● **EXPLORE THE MATERIAL**:
a – In the passage on the Ganga project audit, reproduce word for word the part starting with "Moreover, as per" and going on through "Rs 46.69 crores.".
b – Name every riparian state listed in the passage on the Ganga project audit.
c – Extend the passage on the Ganga project audit past its final sentence.

BEGIN EXTRACT TO READ

According to the audit, there were deficiencies in almost all stages of the project, including financial management, planning, implementation and monitoring, along with a shortage of human resources and these led to delays in achieving the milestones laid down in the project. While there were shortfalls in the conservation of ecology, even the main objective of Rural Sanitation programme to make all Ganga river basin villages ‘Open Defecation Free’, could not be achieved.
Out of the total Rs 951.11 crore released by NMCG and state governments for the construction of Individual Household Latrines, Information, Education and Communication and Solid-Liquid Waste Management, the riparian states of Bihar, Jharkhand, Uttarakhand, Uttar Pradesh and West Bengal utilised only half of the funds – Rs 490.15 crore. Uttarakhand is the only riparian state which has been declared ODF.
Delays in getting clearances, non-availability of land and the slow progress of work done by contractors have led to hike in costs. While the date for completing sewage treatment plants was September 2017, as per the latest data (January 2018) from the Ministry of Water Resources, out of a total of 97 projects sanctioned in sewage infrastructure, only 20 have been completed so far, while 42 are under progress and 20 are under tendering. In a meeting with officials in October, last year, Gadkari had slammed officials for the slow progress of some of the projects.
Moreover, as per a report in the Hindustan Times, the maximum values of faecal coliform (bacteria found in the faecal material of humans and other warm-blooded animals) levels exceeded the norms in 60 percent of the stations in UP, while in West Bengal all 10 stations failed to meet the norms.
While the bodies and committees set up to monitor the progress of the Project, including the Governing Body, High-Level Task Force and Governing Council did not meet as frequently as required, the River Ganga Monitoring Centres, which were meant for monitoring continuous flow of water and pollution levels in the River Ganga Basin, was still under conceptualisation and planning phase in July 2017. According to the NMCG, the establishment of the Ganga Monitoring Centres in five riparian states has been approved at an estimated cost of Rs 46.69 crores.

END EXTRACT TO READ
BEGIN EXCERPTED RECORDS

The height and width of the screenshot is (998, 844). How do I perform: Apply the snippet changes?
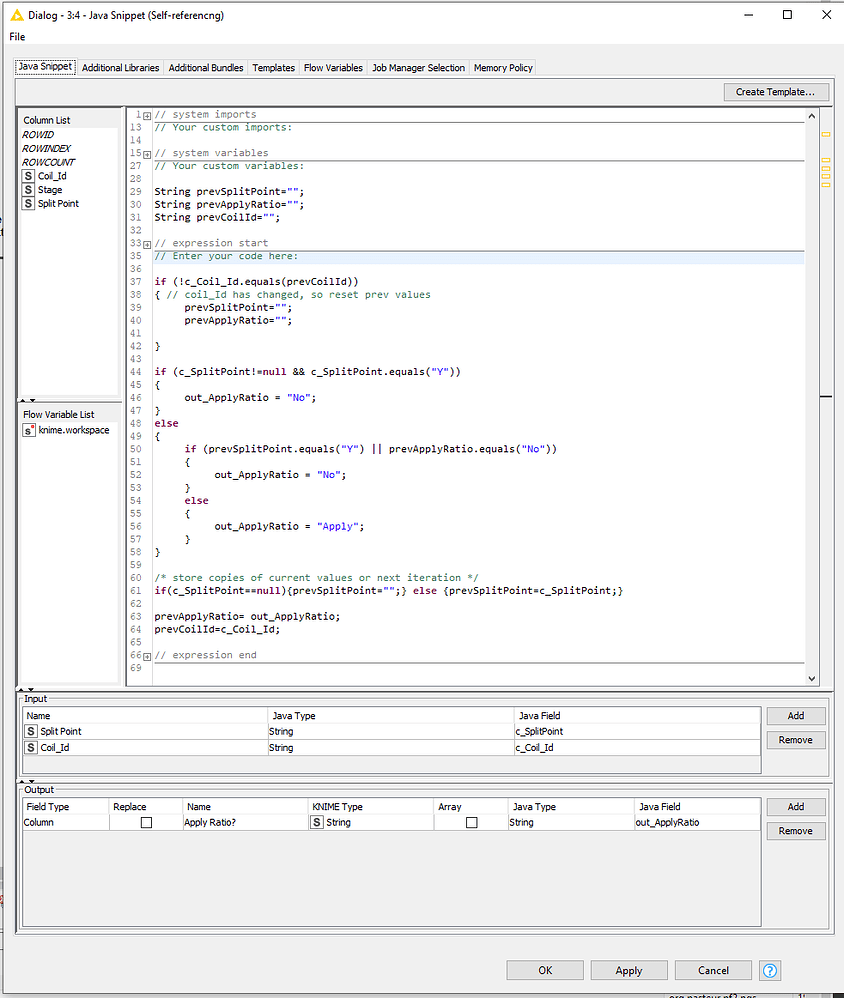(628, 970)
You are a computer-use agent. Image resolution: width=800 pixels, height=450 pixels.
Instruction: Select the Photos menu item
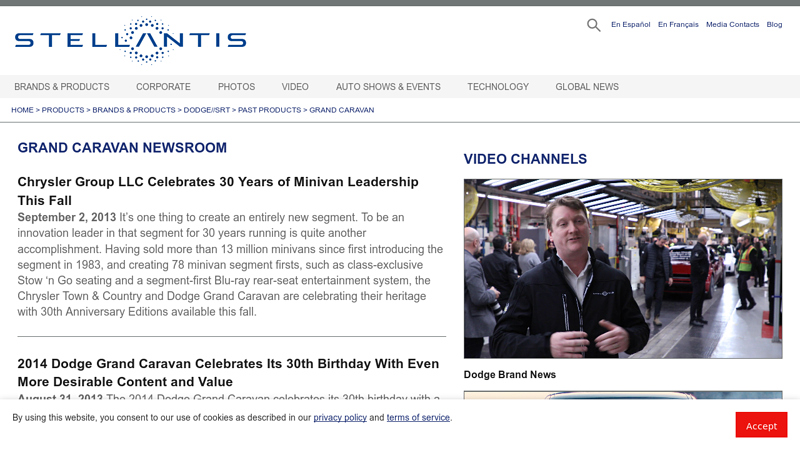pos(236,87)
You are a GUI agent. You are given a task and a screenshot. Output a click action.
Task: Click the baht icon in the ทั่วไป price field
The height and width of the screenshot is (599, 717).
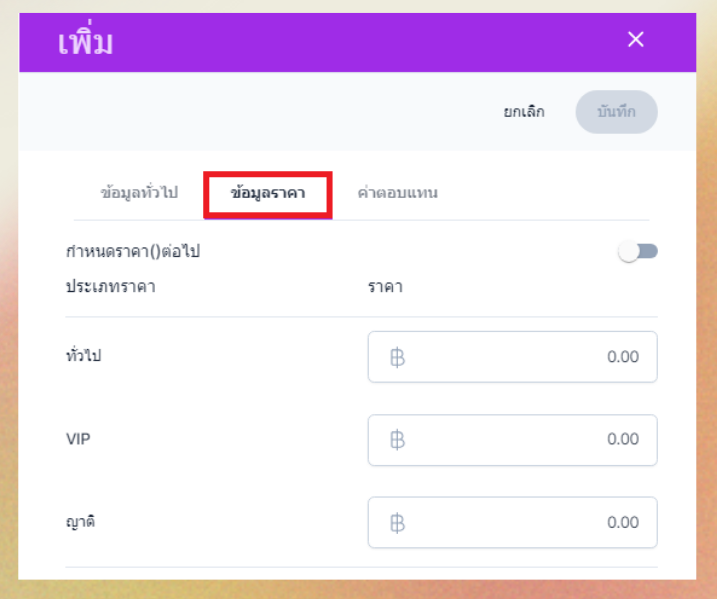(397, 357)
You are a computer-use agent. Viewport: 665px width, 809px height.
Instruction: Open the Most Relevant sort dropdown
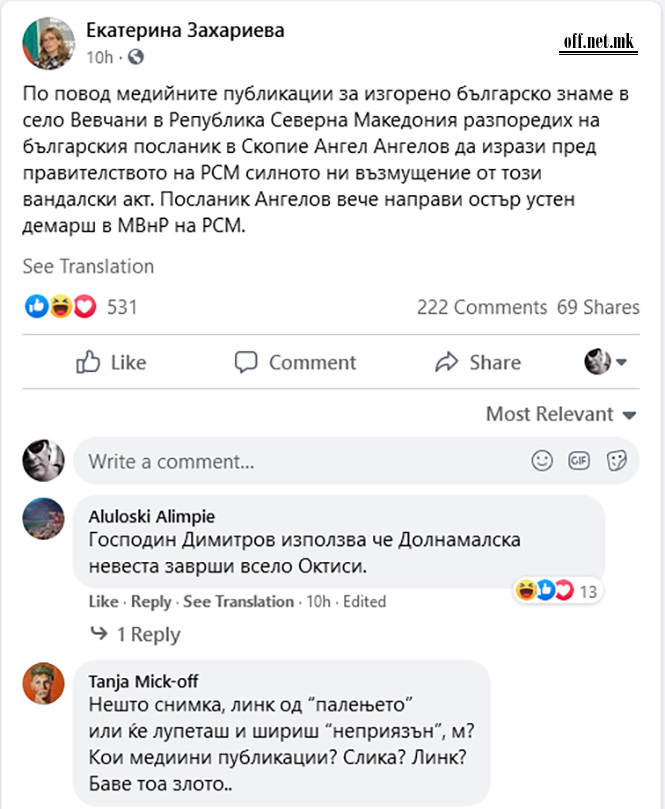pyautogui.click(x=561, y=414)
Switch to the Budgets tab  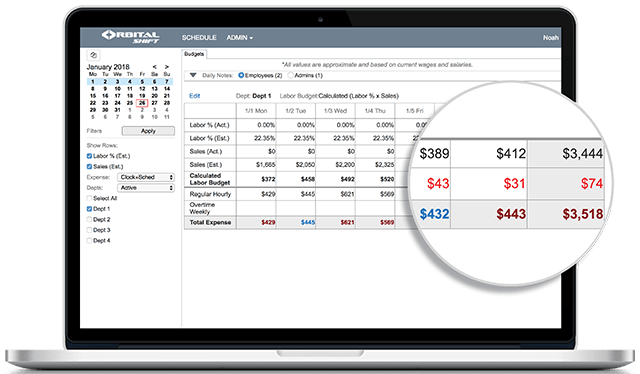pos(194,54)
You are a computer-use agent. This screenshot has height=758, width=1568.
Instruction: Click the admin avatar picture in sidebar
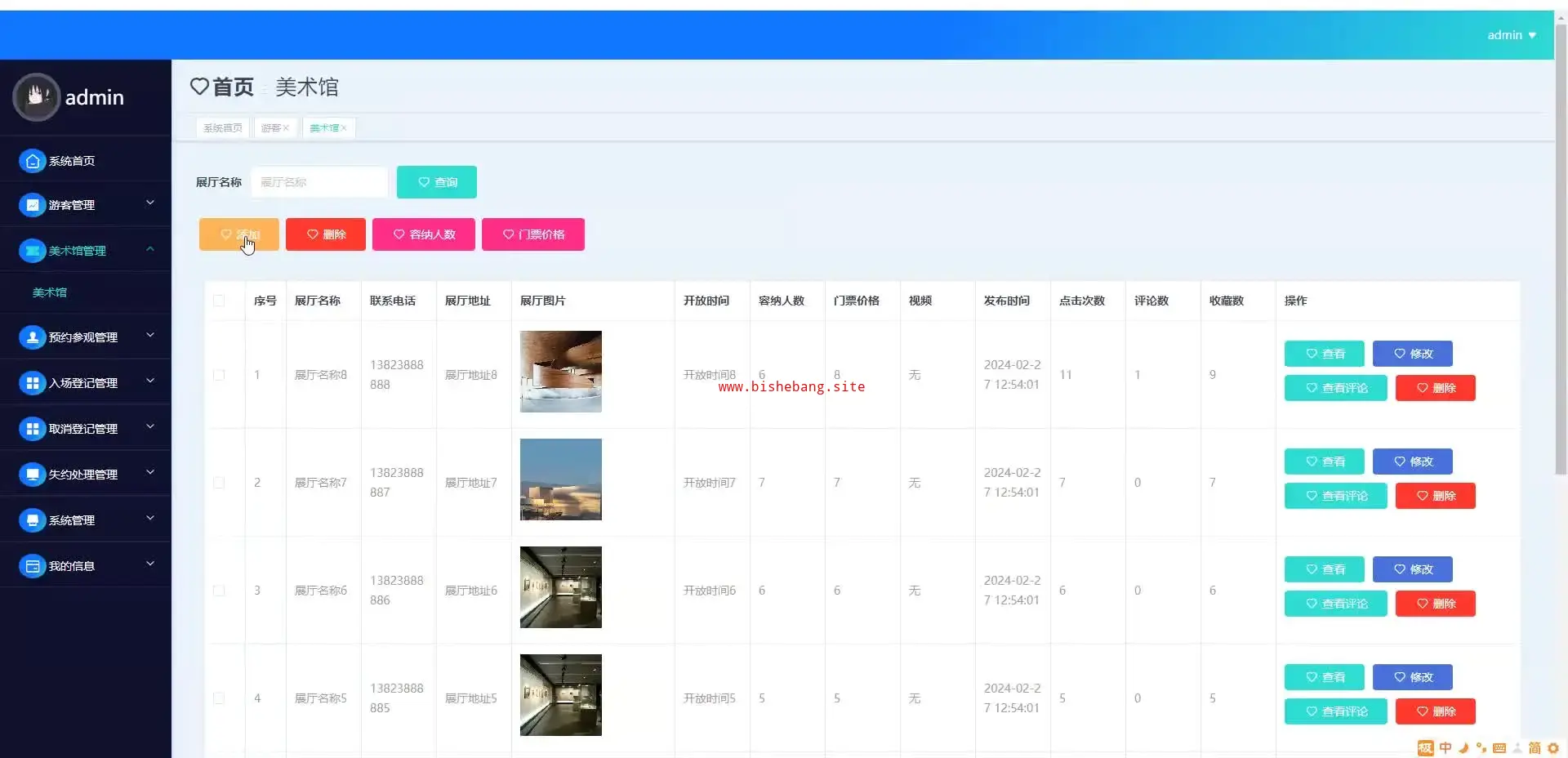[x=36, y=97]
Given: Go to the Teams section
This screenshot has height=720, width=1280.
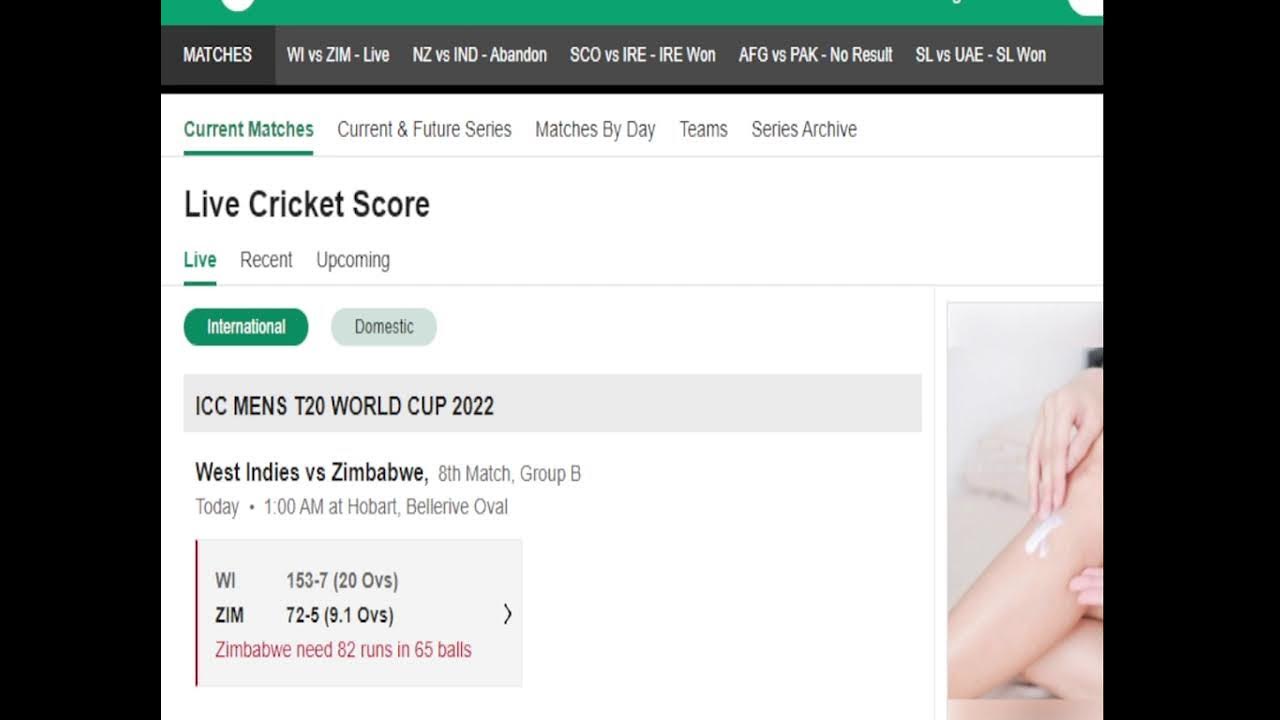Looking at the screenshot, I should click(703, 129).
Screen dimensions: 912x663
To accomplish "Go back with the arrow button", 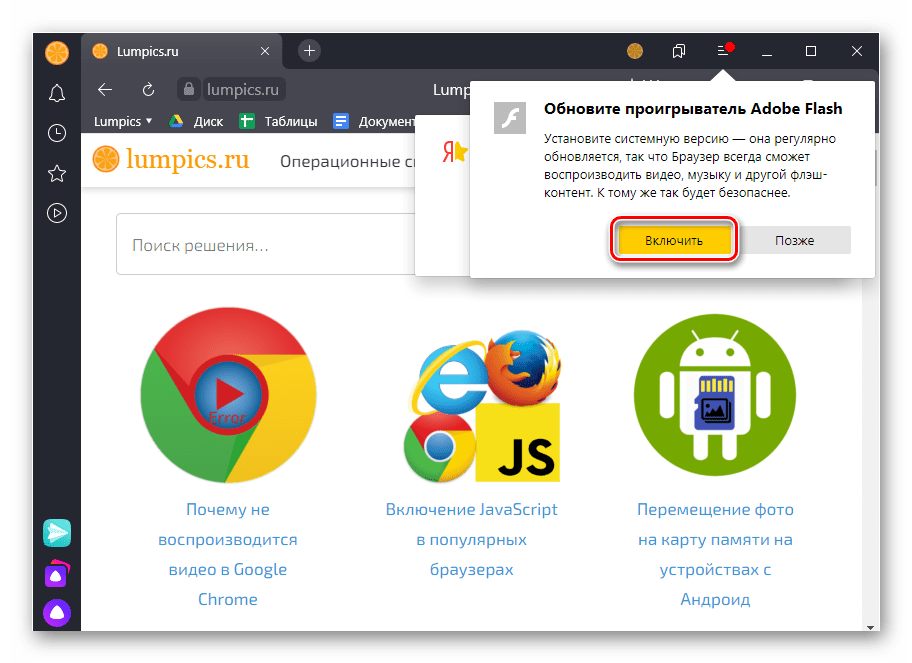I will [105, 89].
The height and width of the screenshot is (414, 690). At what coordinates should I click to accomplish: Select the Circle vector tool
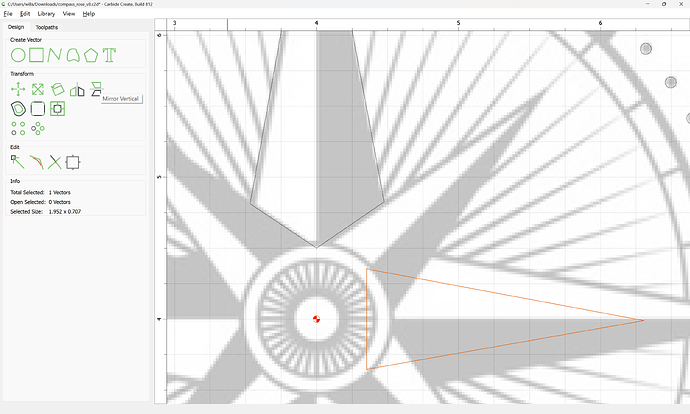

END EXCERPTED RECORDS

● **YOUR RESPONSES**:
a –
Moreover, as per a report in the Hindustan Times, the maximum values of faecal coliform (bacteria found in the faecal material of humans and other warm-blooded animals) levels exceeded the norms in 60 percent of the stations in UP, while in West Bengal all 10 stations failed to meet the norms.
While the bodies and committees set up to monitor the progress of the Project, including the Governing Body, High-Level Task Force and Governing Council did not meet as frequently as required, the River Ganga Monitoring Centres, which were meant for monitoring continuous flow of water and pollution levels in the River Ganga Basin, was still under conceptualisation and planning phase in July 2017. According to the NMCG, the establishment of the Ganga Monitoring Centres in five riparian states has been approved at an estimated cost of Rs 46.69 crores.

b – Bihar, Jharkhand, Uttarakhand, Uttar Pradesh, West Bengal

c –
A race against the deadline
Budget 2018 saw a nearly Rs 2,000 crore hike in its allocation for the Water Resources Ministry. The funds will be used for irrigation purposes and for cleaning up the Ganges under the Namami Gange project. The allocation for the financial year 2018-19 is Rs 8,860 crores, as opposed to Rs 6,887 in 2017-18. While 187 projects have been sanctioned so far under the Namami Gange, 47 have been completed, while the remaining are at different stages of execution. As per Gadkari, the government will be issuing work orders for the remaining projects under the Namami Gange.
The NMCG has approved a number of projects which are worth nearly Rs 4,000 crores for cities across West Bengal, Uttar Pradesh and Bihar – some of the most polluted stretches of the Ganges.
This also includes two projects in Kanpur, which accounts for the maximum pollution, worth nearly Rs 1,600 crore. This will include a Common Effluent Treatment Plant (CETP) for a tannery cluster and is a major step towards arresting the pollution which emanates from the industrial city of Kanpur.
Considering the Herculean task that is ahead of it, the government has revised its deadline and is targeting to make 80 percent of the Ganga clean by 2019 and to complete all projects by 2020. However, with 140 projects still remaining, out of the total 187 projects, it remains to be seen if the Government will be able to complete the mammoth task of cleaning up the Ganga by 2020.